Civic groups yesterday condemned Chinese authorities for banning Lee Ching-yu (李凈瑜) from visiting her husband, jailed Taiwanese human rights advocate Lee Ming-che (李明哲), and called for his release.

“Chinese authorities’ decision to ban family visitation during the Lunar New Year period, a time of family reunion, is inhumane and shameful,” Taiwan Association for Human Rights secretary-general Chiu Ee-ling (邱伊翎) told a news conference in Taipei.

Lee Ching-yu was honest about her husband’s situation in Hunan Province’s Chishan Prison, Chiu said.

“No prisoners or their family would deliberately tell lies to risk more punishment,” she added.

Lee Ching-yu on Dec. 24 last year told a news conference that the prison had mistreated her husband by throwing away his warm clothing, serving him spoiled food and making him work more than 10 hours per day.

They also froze his bank account, refused to activate his telephone card and prevented him from receiving letters and books from family, she said.

On Monday, Lee Ching-yu received a letter from prison officials informing her that she has been banned from visiting her husband for three months, from Wednesday last week to April 22, because her public comments “deviated” from the facts and would “hinder” his rehabilitation.

“All of my visits to the prison were monitored by the Chinese government. What I said about the prison after returning to Taiwan was based entirely on what I saw and heard there,” Lee Ching-yu said.

Lee Ming-che had asked her to “tell everyone” about his situation after her return to Taiwan, telling her that “there is a lot more I have not told you,” she said.

She added that if her words diverted from the facts, the prison can release videos of their meeting.

“My husband is in your prison. What leverage do I have to spread lies? If I lied, you can immediately expose me,” Lee Ching-yu said.

“Why would human rights hinder a prisoner’s rehabilitation? Not to mention that Lee Ming-che is innocent,” she added.

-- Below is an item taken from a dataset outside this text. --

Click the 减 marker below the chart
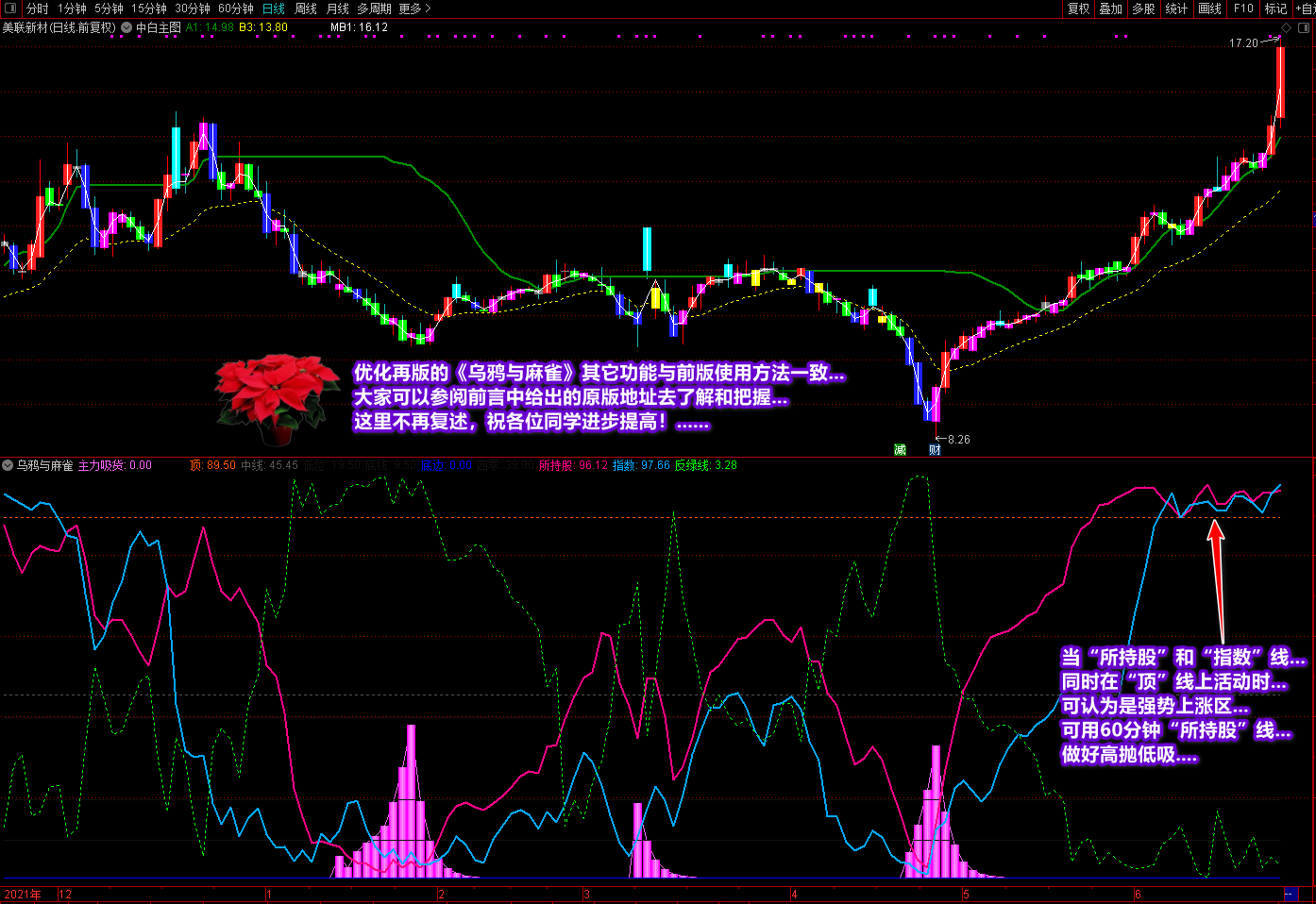1316x904 pixels. click(x=900, y=450)
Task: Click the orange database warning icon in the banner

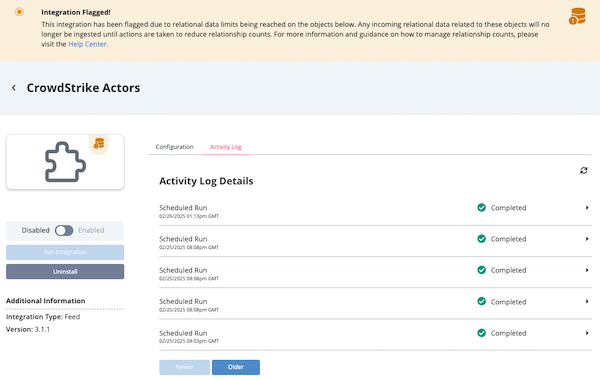Action: (x=577, y=16)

She said that if Chinese authorities would not allow her to visit Lee Ming-che, they should at least allow civic groups and the Mainland Affairs Council to visit him.

“What China is doing is extending its crackdown on freedom of speech to Lee Ming-che’s family,” Democratic Progressive Party Legislator Yu Mei-nu (尤美女) said.

Banning family visitation is not only against universal humanitarian values, but against the UN Standard Minimum Rules for the Treatment of Prisoners and China’s own law on imprisonment, she said.

The prison could continue to mistreat Lee Ming-che if his family is not allowed to visit, Amnesty International Taiwan director Annie Huang (黃尚卿) said.

“Chinese authorities should respect freedom of speech and release Lee Ming-che,” she said, adding that his family has the right to visit him.

To show support for Lee Ming-che, civic groups said that they have been urging the public to send postcards to him in prison and tag him On social media on Lunar New Year’s Eve.

They have sent more than 70 letters to him, they said.